▶ _REQUIREMENTS_
Copy the records from the line with "will (658, 690)." to the line with "[x=1410, y=441]" exactly as they appear, including both of those lines.

### PROVIDED DATA

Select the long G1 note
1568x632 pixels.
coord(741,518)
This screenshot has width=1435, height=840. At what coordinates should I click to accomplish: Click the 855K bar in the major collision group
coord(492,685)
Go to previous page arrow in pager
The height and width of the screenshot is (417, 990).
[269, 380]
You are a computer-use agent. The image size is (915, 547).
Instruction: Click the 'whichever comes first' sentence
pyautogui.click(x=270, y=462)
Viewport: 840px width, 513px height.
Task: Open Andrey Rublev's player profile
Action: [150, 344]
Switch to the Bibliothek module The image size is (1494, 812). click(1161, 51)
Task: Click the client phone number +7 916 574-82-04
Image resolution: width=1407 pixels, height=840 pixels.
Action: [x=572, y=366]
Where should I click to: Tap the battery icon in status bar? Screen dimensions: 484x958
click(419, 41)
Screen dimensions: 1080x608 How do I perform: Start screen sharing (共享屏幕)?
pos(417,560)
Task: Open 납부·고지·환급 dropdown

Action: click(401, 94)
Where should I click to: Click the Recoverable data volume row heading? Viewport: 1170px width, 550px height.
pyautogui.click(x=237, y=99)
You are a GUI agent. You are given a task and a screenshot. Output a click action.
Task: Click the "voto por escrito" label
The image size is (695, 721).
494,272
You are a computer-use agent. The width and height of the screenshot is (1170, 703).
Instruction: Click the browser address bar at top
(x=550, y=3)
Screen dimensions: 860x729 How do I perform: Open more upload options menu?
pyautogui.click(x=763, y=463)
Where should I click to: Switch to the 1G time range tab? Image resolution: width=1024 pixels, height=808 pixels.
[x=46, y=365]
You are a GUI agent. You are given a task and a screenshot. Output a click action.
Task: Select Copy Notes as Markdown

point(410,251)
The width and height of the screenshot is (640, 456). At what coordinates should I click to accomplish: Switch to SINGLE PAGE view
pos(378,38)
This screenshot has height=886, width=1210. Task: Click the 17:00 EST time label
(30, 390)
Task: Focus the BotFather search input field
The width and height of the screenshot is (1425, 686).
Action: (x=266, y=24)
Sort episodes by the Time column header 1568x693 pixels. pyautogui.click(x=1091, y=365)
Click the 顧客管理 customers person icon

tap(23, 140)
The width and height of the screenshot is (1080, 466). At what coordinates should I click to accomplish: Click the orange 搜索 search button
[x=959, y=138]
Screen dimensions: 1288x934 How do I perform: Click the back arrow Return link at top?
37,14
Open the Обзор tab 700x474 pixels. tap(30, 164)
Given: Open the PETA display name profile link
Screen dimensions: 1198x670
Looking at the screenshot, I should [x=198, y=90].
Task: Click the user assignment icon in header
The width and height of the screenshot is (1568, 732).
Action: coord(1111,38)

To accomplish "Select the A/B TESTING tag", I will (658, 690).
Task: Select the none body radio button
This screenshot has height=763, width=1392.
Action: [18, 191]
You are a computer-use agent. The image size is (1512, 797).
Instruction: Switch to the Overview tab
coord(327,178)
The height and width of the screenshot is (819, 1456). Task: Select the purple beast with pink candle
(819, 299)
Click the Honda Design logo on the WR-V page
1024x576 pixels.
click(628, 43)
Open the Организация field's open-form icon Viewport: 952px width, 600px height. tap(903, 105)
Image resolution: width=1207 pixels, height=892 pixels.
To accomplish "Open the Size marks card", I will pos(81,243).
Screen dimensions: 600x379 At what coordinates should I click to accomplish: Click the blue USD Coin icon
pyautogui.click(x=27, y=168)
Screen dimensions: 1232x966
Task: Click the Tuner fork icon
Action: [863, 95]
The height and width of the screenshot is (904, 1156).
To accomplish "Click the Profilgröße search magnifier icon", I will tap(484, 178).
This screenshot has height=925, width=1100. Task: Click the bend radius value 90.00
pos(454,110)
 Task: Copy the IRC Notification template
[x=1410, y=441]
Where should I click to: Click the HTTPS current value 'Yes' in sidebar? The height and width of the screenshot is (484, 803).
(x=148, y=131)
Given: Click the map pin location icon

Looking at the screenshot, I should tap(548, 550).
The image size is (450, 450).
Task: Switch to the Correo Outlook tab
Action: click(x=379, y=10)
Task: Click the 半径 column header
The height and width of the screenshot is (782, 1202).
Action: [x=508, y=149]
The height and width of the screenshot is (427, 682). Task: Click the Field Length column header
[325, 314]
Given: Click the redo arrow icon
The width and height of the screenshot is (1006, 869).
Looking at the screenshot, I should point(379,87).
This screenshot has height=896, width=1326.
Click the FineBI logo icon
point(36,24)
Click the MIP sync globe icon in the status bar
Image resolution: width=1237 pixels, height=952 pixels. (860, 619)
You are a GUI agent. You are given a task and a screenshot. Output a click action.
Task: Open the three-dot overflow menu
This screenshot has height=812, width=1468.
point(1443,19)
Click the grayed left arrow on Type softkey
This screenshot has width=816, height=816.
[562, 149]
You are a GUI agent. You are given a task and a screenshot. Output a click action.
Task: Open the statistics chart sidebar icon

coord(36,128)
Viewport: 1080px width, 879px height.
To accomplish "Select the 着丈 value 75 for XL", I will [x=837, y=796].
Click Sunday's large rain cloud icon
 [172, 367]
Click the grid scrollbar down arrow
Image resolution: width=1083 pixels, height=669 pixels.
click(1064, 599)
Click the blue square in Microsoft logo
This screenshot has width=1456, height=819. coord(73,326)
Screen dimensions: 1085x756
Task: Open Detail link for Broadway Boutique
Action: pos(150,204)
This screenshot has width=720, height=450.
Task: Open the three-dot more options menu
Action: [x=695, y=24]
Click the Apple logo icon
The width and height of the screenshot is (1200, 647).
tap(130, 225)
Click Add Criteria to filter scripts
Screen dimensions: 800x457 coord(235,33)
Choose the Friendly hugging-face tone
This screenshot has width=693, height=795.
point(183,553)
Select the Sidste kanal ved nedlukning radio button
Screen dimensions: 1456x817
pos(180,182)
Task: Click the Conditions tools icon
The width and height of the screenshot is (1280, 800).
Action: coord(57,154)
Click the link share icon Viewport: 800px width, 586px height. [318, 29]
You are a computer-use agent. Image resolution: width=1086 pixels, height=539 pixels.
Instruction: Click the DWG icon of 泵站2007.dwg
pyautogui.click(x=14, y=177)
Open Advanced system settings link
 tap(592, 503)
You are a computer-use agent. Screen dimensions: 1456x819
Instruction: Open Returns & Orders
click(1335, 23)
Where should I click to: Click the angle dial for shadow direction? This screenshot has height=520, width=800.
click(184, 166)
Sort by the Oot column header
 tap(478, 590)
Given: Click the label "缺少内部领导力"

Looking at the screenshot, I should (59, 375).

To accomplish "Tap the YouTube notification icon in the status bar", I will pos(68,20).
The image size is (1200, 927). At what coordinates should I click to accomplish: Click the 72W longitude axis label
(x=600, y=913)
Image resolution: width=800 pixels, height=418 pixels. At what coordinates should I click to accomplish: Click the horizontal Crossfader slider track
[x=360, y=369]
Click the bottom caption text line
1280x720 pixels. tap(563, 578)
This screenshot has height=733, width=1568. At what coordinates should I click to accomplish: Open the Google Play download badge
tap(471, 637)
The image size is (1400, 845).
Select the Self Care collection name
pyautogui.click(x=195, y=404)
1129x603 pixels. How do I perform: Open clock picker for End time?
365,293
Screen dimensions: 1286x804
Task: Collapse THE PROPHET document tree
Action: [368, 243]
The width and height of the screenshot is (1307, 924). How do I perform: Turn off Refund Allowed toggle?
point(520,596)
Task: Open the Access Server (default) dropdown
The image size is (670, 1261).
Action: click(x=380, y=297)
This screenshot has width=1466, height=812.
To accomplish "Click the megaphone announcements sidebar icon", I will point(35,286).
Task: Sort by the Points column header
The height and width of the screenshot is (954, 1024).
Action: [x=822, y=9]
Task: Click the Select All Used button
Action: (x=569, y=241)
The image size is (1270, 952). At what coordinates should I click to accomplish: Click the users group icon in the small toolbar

######

▶ _TASK OUTPUT_
To accomplish "Select the A/B TESTING tag", I will (658, 690).
Task: Select the none body radio button
This screenshot has height=763, width=1392.
Action: [18, 191]
You are a computer-use agent. The image size is (1512, 797).
Instruction: Switch to the Overview tab
coord(327,178)
The height and width of the screenshot is (819, 1456). Task: Select the purple beast with pink candle
(819, 299)
Click the Honda Design logo on the WR-V page
1024x576 pixels.
click(628, 43)
Open the Организация field's open-form icon Viewport: 952px width, 600px height. tap(903, 105)
Image resolution: width=1207 pixels, height=892 pixels.
To accomplish "Open the Size marks card", I will pos(81,243).
Screen dimensions: 600x379 At what coordinates should I click to accomplish: Click the blue USD Coin icon
pyautogui.click(x=27, y=168)
Screen dimensions: 1232x966
Task: Click the Tuner fork icon
Action: [863, 95]
The height and width of the screenshot is (904, 1156).
To accomplish "Click the Profilgröße search magnifier icon", I will tap(484, 178).
This screenshot has height=925, width=1100. Task: Click the bend radius value 90.00
pos(454,110)
 Task: Copy the IRC Notification template
[x=1410, y=441]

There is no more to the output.